Stored dataset items:
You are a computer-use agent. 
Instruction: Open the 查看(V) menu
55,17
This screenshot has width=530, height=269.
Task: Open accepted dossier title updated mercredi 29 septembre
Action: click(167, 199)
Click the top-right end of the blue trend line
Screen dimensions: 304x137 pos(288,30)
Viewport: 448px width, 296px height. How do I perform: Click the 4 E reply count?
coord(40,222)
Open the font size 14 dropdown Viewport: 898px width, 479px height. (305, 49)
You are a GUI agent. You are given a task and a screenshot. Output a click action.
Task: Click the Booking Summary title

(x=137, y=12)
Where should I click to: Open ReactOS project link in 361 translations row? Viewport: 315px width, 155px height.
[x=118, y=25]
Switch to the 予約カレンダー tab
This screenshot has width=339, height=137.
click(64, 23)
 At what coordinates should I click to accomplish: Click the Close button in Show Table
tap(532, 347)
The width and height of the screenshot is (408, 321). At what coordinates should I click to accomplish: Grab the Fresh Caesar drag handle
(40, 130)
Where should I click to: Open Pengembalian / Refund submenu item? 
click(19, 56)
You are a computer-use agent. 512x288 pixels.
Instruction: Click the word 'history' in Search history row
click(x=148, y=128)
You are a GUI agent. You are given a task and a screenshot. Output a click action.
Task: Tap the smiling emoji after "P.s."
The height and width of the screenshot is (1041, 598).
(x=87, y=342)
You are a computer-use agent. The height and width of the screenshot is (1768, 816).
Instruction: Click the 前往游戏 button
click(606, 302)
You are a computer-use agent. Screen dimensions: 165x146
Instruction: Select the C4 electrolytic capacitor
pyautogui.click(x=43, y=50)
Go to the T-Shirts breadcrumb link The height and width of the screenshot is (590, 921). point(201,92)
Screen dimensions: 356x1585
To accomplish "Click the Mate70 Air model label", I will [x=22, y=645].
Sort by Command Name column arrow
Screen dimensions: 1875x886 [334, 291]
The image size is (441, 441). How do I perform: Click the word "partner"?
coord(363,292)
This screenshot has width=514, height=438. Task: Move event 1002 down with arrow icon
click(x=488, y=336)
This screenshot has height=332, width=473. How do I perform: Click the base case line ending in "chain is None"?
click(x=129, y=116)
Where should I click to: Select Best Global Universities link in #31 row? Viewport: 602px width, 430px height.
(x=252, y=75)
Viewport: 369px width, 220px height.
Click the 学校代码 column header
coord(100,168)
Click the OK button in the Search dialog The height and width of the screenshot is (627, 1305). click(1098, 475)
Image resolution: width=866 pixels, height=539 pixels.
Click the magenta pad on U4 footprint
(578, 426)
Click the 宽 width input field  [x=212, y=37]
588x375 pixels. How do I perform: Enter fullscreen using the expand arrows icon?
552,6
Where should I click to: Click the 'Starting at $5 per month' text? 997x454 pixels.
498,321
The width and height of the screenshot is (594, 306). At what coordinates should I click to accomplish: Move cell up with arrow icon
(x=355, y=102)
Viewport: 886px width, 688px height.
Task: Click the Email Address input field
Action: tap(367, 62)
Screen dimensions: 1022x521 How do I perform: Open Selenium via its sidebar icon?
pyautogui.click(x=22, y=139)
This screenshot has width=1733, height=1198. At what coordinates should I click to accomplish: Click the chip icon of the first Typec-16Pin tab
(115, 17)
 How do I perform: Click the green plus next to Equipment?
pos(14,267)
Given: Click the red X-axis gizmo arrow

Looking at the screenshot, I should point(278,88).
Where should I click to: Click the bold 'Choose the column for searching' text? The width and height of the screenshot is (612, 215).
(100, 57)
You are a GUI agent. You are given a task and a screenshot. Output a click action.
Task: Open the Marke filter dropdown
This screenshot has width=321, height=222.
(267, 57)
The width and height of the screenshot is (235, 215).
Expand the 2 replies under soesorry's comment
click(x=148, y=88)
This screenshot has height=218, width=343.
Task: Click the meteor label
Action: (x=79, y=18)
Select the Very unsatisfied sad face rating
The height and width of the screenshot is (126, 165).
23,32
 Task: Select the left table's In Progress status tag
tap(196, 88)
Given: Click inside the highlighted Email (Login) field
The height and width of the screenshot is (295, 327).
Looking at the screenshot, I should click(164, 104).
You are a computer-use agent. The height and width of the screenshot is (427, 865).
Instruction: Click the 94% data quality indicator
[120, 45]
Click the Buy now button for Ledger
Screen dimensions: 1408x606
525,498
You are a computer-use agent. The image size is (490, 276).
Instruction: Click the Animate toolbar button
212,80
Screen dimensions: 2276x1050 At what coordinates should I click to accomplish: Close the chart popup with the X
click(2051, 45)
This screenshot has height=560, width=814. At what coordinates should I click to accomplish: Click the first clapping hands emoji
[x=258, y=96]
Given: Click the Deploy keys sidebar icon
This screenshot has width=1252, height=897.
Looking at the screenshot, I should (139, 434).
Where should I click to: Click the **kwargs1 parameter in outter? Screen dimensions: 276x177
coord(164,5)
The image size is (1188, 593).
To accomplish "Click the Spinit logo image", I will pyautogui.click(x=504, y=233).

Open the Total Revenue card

--- WORK REQUEST ---
Nothing in the data may differ; print all of it exactly as written.

--- ANSWER TO THIS EXERCISE ---
You are a computer-use agent. 
Instruction: Open the 查看(V) menu
55,17
This screenshot has width=530, height=269.
Task: Open accepted dossier title updated mercredi 29 septembre
Action: click(167, 199)
Click the top-right end of the blue trend line
Screen dimensions: 304x137 pos(288,30)
Viewport: 448px width, 296px height. How do I perform: Click the 4 E reply count?
coord(40,222)
Open the font size 14 dropdown Viewport: 898px width, 479px height. (305, 49)
You are a GUI agent. You are given a task and a screenshot. Output a click action.
Task: Click the Booking Summary title

(x=137, y=12)
Where should I click to: Open ReactOS project link in 361 translations row? Viewport: 315px width, 155px height.
[x=118, y=25]
Switch to the 予約カレンダー tab
This screenshot has width=339, height=137.
click(64, 23)
 At what coordinates should I click to accomplish: Click the Close button in Show Table
tap(532, 347)
The width and height of the screenshot is (408, 321). At what coordinates should I click to accomplish: Grab the Fresh Caesar drag handle
(40, 130)
Where should I click to: Open Pengembalian / Refund submenu item? 
click(19, 56)
You are a computer-use agent. 512x288 pixels.
Instruction: Click the word 'history' in Search history row
click(x=148, y=128)
You are a GUI agent. You are given a task and a screenshot. Output a click action.
Task: Tap the smiling emoji after "P.s."
The height and width of the screenshot is (1041, 598).
(x=87, y=342)
You are a computer-use agent. The height and width of the screenshot is (1768, 816).
Instruction: Click the 前往游戏 button
click(606, 302)
You are a computer-use agent. Screen dimensions: 165x146
Instruction: Select the C4 electrolytic capacitor
pyautogui.click(x=43, y=50)
Go to the T-Shirts breadcrumb link The height and width of the screenshot is (590, 921). point(201,92)
Screen dimensions: 356x1585
To accomplish "Click the Mate70 Air model label", I will [x=22, y=645].
Sort by Command Name column arrow
Screen dimensions: 1875x886 [334, 291]
The image size is (441, 441). How do I perform: Click the word "partner"?
coord(363,292)
This screenshot has width=514, height=438. Task: Move event 1002 down with arrow icon
click(x=488, y=336)
This screenshot has height=332, width=473. How do I perform: Click the base case line ending in "chain is None"?
click(x=129, y=116)
Where should I click to: Select Best Global Universities link in #31 row? Viewport: 602px width, 430px height.
(x=252, y=75)
Viewport: 369px width, 220px height.
Click the 学校代码 column header
coord(100,168)
Click the OK button in the Search dialog The height and width of the screenshot is (627, 1305). click(1098, 475)
Image resolution: width=866 pixels, height=539 pixels.
Click the magenta pad on U4 footprint
(578, 426)
Click the 宽 width input field  [x=212, y=37]
588x375 pixels. How do I perform: Enter fullscreen using the expand arrows icon?
552,6
Where should I click to: Click the 'Starting at $5 per month' text? 997x454 pixels.
498,321
The width and height of the screenshot is (594, 306). At what coordinates should I click to accomplish: Move cell up with arrow icon
(x=355, y=102)
Viewport: 886px width, 688px height.
Task: Click the Email Address input field
Action: tap(367, 62)
Screen dimensions: 1022x521 How do I perform: Open Selenium via its sidebar icon?
pyautogui.click(x=22, y=139)
This screenshot has width=1733, height=1198. At what coordinates should I click to accomplish: Click the chip icon of the first Typec-16Pin tab
(115, 17)
 How do I perform: Click the green plus next to Equipment?
pos(14,267)
Given: Click the red X-axis gizmo arrow

Looking at the screenshot, I should point(278,88).
Where should I click to: Click the bold 'Choose the column for searching' text? The width and height of the screenshot is (612, 215).
(100, 57)
You are a GUI agent. You are given a task and a screenshot. Output a click action.
Task: Open the Marke filter dropdown
This screenshot has width=321, height=222.
(267, 57)
The width and height of the screenshot is (235, 215).
Expand the 2 replies under soesorry's comment
click(x=148, y=88)
This screenshot has height=218, width=343.
Task: Click the meteor label
Action: (x=79, y=18)
Select the Very unsatisfied sad face rating
The height and width of the screenshot is (126, 165).
23,32
 Task: Select the left table's In Progress status tag
tap(196, 88)
Given: Click inside the highlighted Email (Login) field
The height and width of the screenshot is (295, 327).
Looking at the screenshot, I should click(164, 104).
You are a computer-use agent. The height and width of the screenshot is (427, 865).
Instruction: Click the 94% data quality indicator
[120, 45]
Click the Buy now button for Ledger
Screen dimensions: 1408x606
525,498
You are a computer-use agent. The image size is (490, 276).
Instruction: Click the Animate toolbar button
212,80
Screen dimensions: 2276x1050 At what coordinates should I click to accomplish: Close the chart popup with the X
click(2051, 45)
This screenshot has height=560, width=814. At what coordinates should I click to accomplish: Click the first clapping hands emoji
[x=258, y=96]
Given: Click the Deploy keys sidebar icon
This screenshot has width=1252, height=897.
Looking at the screenshot, I should (139, 434).
Where should I click to: Click the **kwargs1 parameter in outter? Screen dimensions: 276x177
coord(164,5)
The image size is (1188, 593).
To accomplish "Click the Spinit logo image", I will pyautogui.click(x=504, y=233).

Open the Total Revenue card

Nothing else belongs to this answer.